Les individus obtiennent des informations médicales par eux-mêmes, voire en créent en relevant régulièrement leurs mesures physiologiques. Une attitude qui oblige le médecin à un accompagnement différent.
Entretien avec Nicolas Postel-Vinay, praticien dans l'unité d'hypertension artérielle de l'hôpital européen Geroges Pompidou, et directeur du site automesure.com.
L'Atelier : La tendance à l'automesure va de paire avec une autonomisation des patients qui arrivent de plus en plus informés dans le cabinet du médecin. Comment réagissent les professionnels ?
Nicolas Postel-Vinay :Le médecin traditionnel se retrouve déboussolé par un patient qui réalise des recherches d'informations, qui prend des mesures de ses performances physiques et de ses indices physiologiques. Le médecin plus progressiste accepte cela et se dit qu'il doit désormais guider les gens. Mais cela n'est pas si récent. On peut prendre l'exemple de la contraception. Pour les femmes, il s'agissait de dire que leur corps leur appartenait et que cela les concernait elles, pas leur gynécologue.
Dans la même veine, l'automesure est loin d'être une habitude nouvelle. Prendre sa pression artérielle à domicile par exemple existe depuis longtemps.
Mais la multiplication des solutions qui permettent de le faire en combinant capteurs et mobile ou simplement via une application rendent cette pratique plus accessible ?
Oui, c'est vrai. Mais il ne faut pas confondre multiplicité des solutions qui existent et besoin. Cette accessibilité est intéressante si elle apporte véritablement un service. Si on se prend la pression artérielle toutes les cinq minutes, par exemple, cela n'a pas de sens.
Quel doit du coup être le rôle du médecin dans la mise en place de solutions d'automesure ?

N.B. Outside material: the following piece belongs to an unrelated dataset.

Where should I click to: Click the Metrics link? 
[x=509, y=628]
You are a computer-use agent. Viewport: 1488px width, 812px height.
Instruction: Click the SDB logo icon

Chacun doit faire comme il l'entend. La seule chose qu'il faut exiger c'est que le patient ait une information de qualité, et que la relation qu'il entretient avec son médecin soit bonne lorsqu'il a besoin d'une interprétation fine. Dans l'absolu, cela ne sert pas à grand chose de mesurer quotidiennement son rythme cardiaque, mais si une personne souhaite le faire, et si cela peut la motiver à faire de l'exercice, qu'elle le fasse ! Le médecin doit expliquer, encourager ou recadrer.
Doit-il aussi être prescripteur ?
Dans certains cas, oui. Ce qui est sûr, c'est que le praticien doit toujours chercher avant tout le bénéfice pour la santé d'un comportement ou d'une mesure. Il doit prendre une décision qui sera bénéfique à l'ensemble de la chaîne. Je prends l'exemple du poids. Si une personne souhaite enregistrer régulièrement son poids, cela peut avoir une incidence bénéfique si elle souffre d'obésité morbide, d'insuffisance cardiaque ou rénale. Sinon, cela n'a pas grand intérêt. Il ne s'agit donc pas de juger s'il est bien ou pas de se peser tous les jours, mais de le faire en fonction des situations.
Pour chaque thématique de mesure, le médecin dispose de tableaux de lecture qu'il adapte. C'est lui qui juge de ce qui a du sens ou pas.